RALEIGH, North Carolina —Last Sunday night we performed at the Fraze Pavilion in Kettering, Ohio. The Fraze is an open-air venue, with an unobstructed view of the skies above.
At 7:30 p.m., when the concert began, the skies were a bright blue, the sun shining brightly although there were a few clouds. The weather started taking a turn for the worse about an hour later.
Backstage, I sat with Stuart Merser, our resident tech guy. He had the Weather Channel website on his laptop, monitoring the skies. A storm was heading our way, the skies looking more and more threatening with each minute that passed. The forecast wasn’t looking good, with his screen showing more clouds coming in from the southwest.
At the beginning of Act 2, we could see flashes of lightning. Urs Buhler shortened his speech to get as much music played.

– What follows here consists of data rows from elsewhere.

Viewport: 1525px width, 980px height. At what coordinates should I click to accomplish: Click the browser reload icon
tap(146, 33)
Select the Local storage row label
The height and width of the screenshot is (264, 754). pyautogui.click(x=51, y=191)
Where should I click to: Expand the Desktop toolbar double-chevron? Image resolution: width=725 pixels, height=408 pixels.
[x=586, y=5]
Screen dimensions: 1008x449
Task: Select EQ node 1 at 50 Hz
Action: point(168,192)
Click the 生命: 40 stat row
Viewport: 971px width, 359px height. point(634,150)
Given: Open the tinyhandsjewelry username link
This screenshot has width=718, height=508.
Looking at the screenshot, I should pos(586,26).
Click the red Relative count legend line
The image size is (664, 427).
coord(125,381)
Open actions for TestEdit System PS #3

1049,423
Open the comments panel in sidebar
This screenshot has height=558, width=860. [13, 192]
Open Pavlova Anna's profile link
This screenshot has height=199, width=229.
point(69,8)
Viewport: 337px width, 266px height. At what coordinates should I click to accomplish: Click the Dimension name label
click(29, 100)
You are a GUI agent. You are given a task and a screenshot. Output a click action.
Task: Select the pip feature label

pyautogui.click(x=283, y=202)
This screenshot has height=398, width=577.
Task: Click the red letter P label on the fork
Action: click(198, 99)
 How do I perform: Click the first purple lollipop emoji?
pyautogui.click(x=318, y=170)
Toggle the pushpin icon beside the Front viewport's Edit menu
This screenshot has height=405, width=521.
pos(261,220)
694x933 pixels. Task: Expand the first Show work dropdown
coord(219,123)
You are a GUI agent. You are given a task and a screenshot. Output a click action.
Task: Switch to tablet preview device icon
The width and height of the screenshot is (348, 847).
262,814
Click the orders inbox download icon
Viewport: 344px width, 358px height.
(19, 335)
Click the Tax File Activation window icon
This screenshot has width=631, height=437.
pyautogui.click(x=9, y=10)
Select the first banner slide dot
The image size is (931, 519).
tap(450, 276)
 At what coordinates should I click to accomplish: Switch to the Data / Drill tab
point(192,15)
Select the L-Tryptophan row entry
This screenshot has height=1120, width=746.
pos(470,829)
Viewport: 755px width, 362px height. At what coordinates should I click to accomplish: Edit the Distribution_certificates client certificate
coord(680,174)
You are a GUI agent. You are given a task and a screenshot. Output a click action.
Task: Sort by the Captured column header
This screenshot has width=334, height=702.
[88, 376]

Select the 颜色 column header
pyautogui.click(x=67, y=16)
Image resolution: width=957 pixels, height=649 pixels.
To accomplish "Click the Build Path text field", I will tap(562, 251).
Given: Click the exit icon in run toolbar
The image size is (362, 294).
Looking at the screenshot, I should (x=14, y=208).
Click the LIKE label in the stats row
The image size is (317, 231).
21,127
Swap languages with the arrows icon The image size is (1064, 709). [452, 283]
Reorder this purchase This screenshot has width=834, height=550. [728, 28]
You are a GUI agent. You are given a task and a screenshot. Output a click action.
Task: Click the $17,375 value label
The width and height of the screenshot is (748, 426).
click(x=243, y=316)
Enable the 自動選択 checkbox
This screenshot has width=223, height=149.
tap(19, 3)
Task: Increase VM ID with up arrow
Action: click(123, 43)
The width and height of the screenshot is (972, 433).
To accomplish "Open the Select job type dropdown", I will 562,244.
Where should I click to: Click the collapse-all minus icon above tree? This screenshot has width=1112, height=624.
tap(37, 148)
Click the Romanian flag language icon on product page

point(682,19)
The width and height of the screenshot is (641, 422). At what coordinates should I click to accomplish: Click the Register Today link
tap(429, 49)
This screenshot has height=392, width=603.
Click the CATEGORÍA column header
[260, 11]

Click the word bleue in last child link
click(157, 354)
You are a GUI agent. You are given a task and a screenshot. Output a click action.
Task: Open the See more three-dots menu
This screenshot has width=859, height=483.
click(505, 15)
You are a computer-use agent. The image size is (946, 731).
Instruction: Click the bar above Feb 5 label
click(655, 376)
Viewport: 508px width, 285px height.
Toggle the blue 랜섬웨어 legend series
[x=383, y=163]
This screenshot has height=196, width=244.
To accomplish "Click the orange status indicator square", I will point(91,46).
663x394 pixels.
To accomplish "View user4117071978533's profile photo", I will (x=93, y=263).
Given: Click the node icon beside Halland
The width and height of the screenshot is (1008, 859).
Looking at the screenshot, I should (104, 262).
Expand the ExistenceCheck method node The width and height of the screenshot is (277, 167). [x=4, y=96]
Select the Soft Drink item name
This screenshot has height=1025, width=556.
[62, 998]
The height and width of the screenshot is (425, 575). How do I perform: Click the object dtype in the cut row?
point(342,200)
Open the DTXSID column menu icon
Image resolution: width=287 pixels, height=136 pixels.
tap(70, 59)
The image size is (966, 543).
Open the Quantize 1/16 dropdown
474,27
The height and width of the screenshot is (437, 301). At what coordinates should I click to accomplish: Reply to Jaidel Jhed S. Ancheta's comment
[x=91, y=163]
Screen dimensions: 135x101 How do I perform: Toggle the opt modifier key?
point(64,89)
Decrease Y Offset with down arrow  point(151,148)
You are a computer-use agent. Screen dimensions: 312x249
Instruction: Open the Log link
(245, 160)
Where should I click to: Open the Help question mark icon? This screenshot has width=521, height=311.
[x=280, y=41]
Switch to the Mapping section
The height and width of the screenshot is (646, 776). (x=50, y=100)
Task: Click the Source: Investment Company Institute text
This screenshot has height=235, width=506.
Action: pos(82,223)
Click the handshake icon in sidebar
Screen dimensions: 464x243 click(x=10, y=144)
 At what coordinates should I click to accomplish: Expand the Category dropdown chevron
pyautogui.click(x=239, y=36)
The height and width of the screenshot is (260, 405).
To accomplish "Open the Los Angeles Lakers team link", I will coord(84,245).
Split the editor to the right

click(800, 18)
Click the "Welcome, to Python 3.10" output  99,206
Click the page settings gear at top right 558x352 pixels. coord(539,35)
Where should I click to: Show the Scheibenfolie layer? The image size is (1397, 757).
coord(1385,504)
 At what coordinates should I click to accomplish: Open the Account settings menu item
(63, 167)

During my solo set, I did the same, hoping that I could get all my solos done and out of the way.
Unfortunately, singing my “I Dreamed a Dream/On My Own” mash-up to completion wasn’t meant to happen. The rain started to come down and I could hear the wind whipping in my microphone.
One of our hosts from the Fraze Pavilion came out to announce that the show had to be halted. All the Divos then came back onstage for a final bow, accompanied by apologies and expressions of thanks. We all then headed backstage, got dressed out of our show clothes and headed to our hotel.
Apparently, backstage, as I was performing, there was a storm of decision-making taking place as well… to continue, or not to continue… but once the weather had really taken a bad turn, it was unavoidable. We had to stop the show.
I later found out that it was the first time in Il Divo’s 10-year history that one of their concerts had to be stopped, for any reason. I guess the unexpected still happens, despite a long
Expecting the unexpected is part and parcel of live performances. Despite all safeguards to ensure that shows go as smoothly as intended, bad stuff happens. The stoppage could be caused by a set piece breaking down, an actor being injured, or something else going on.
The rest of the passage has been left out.